Swap "Viewport" for "Window" throughout the data below and return the lines with nothing else changed.

Entries for finding text and elements:

— Begin —

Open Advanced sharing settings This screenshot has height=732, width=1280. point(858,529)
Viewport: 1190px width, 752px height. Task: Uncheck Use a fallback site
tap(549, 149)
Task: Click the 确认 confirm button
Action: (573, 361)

— End —

TASK SOLUTION —
Open Advanced sharing settings This screenshot has height=732, width=1280. point(858,529)
Window: 1190px width, 752px height. Task: Uncheck Use a fallback site
tap(549, 149)
Task: Click the 确认 confirm button
Action: (573, 361)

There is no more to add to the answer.